Sheikh Hasina, chief of the Awami League and a former prime minister, said on Saturday that "sudden newcomers in politics are dangerous elements and are to be viewed with suspicion".

Moudud Ahmed, a senior leader of the Bangladesh Nationalist Party and former law minister in the government of immediate past premier, Begum Khaleda Zia, was more cautious.

"He is welcome in politics. I wish him success, but personally I feel he would be better off if he didn't make this venture," Moudud said on Sunday.

The election, originally set for January 22, was postponed and a state of emergency declared last month in the wake of nationwide violence between rival political parties, in which 45 people were killed and hundreds injured.

Bangladesh has been under a state of emergency since January 11, allowing the army-backed interim government headed by former central bank chief Fakhruddin Ahmed to work toward holding a trouble-free election.

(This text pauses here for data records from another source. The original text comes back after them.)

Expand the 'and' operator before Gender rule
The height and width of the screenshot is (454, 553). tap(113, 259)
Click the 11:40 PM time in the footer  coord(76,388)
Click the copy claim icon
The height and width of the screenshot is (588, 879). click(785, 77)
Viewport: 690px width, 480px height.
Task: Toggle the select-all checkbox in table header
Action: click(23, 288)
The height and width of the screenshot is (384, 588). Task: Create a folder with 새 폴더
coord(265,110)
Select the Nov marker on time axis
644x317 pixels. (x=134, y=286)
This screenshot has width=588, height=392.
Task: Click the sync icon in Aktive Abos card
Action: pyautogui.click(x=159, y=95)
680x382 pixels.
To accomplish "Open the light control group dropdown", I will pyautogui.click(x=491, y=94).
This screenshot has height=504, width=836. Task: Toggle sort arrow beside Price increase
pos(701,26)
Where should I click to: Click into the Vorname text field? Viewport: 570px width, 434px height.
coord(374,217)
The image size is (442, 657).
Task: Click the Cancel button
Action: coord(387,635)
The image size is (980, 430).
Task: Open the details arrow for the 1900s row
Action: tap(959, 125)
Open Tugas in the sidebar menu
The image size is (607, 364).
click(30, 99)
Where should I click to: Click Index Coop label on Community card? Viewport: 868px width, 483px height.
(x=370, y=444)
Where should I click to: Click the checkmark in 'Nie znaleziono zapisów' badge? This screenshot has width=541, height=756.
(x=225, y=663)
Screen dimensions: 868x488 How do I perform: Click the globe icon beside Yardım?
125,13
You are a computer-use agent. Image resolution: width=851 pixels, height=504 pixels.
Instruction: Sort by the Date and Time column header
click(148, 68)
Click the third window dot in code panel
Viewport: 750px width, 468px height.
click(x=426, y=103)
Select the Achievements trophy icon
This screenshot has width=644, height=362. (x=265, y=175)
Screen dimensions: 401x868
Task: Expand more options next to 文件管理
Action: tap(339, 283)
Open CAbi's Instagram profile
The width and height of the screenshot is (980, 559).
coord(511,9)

Newly appointed Chief Election Commissioner A.T.M. Shamsul Huda said at his first news conference on Sunday that tough electoral laws would be enacted soon to keep dishonest and corrupt people from contesting the polls.

He said the tasks in hand included preparing a flawless voters' list, issuing identity cards to voters and setting a time for the election.

"We have just started working on all these issues, which we are trying to address soon," Shamsul said without elaborating.

He said the army had offered to help the election commission to make the voter ID cards. "We are considering the proposal along with those of others," the election chief said.